Given that a lack of public charging is turning many consumers off to EVs, according to multiple surveys, this is a major issue. Both Electrify America and EVgo said they are rapidly expanding their networks to, as EVgo’s Rafalson put it, “skate ahead of the puck,” trying to make sure there are enough chargers to meet future demand… “I think what you’re seeing is demand for public fast charging is really skyrocketing,” said Sara Rafalson, executive vice president for policy at EV charging company EVgo, “and I would say we’ve been really at an inflection point in the last year, year and a half, with demand…”
Electrify America, one of America’s biggest charging companies, is experimenting with a solution to the problem of charger hogs who can make it slow and unpleasant to travel in an EV. At 10 of the busiest EV fast charging stations in California, Electrify America has enacted a strict limit. Once a car’s batteries are 85% charged, charging will automatically stop and the driver will be told to unplug and leave or face additional 40-cent-per-minute “idle time” fees for taking the space. It’s similar to something Tesla vehicles do automatically. When a Tesla car, truck or SUV plugs into a particularly heavily-used Supercharger station, the vehicle itself may automatically limit charging to just 80% “to reduce congestion,” according to Tesla’s on-line Supercharger Support web page.

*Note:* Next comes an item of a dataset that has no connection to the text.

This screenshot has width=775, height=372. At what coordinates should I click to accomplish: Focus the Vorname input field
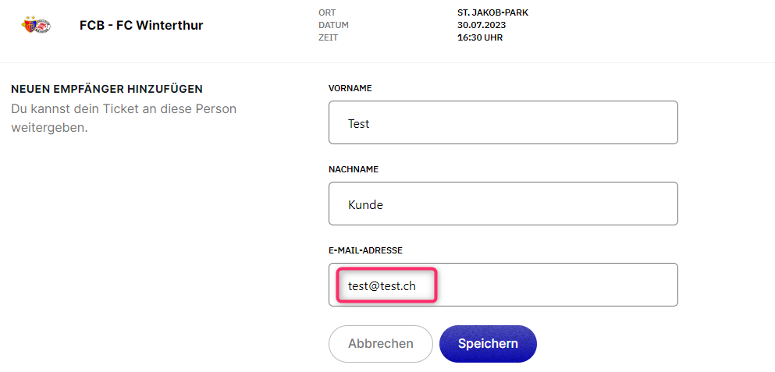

In that case, though, the user can still override the limit using the vehicle’s touchscreen. There will be no getting around Electrify America’s limit.
Electrify America’s president points out an EV driver could need a full charge (if they’re travelling somewhere with fewer charges) — or if they’re driving an EV with a relatively short range. So the article notse that some EV charging companies "have experimented with plans that charge different amounts of money at different times to give drivers incentives to fill their batteries at less busy hours…
“For the time being, let’s just hope that EV drivers who don’t really need to fill all the way up will learn to be more considerate.”
Options:
Build more chargers
Raise the price
Charge for time at the charger, not watt-hours delivered
Tell EV owners to blame each other
Three of these will work. One of them won’t.
I like the option presented in the article: shut it off after 80%.
I’m very against congestion pricing in general since I’m out when I’m out, and need whatever when I need it, and don’t want to have to factor in whether it’s busy into my budgeting.
So you get to charge your expensive Tesla with a giant battery for hours and block the charger and eat up 80+ Kilowatt-hours, but I plug in my base model Nissan Leaf and get cut off at 45 kWh?
That’s the edge-case specifically mentioned, but yeah. The solution there, which should accommodate everyone, would be slower level 1 chargers off to the side to top up the rest of the way and freeing up the faster chargers for others.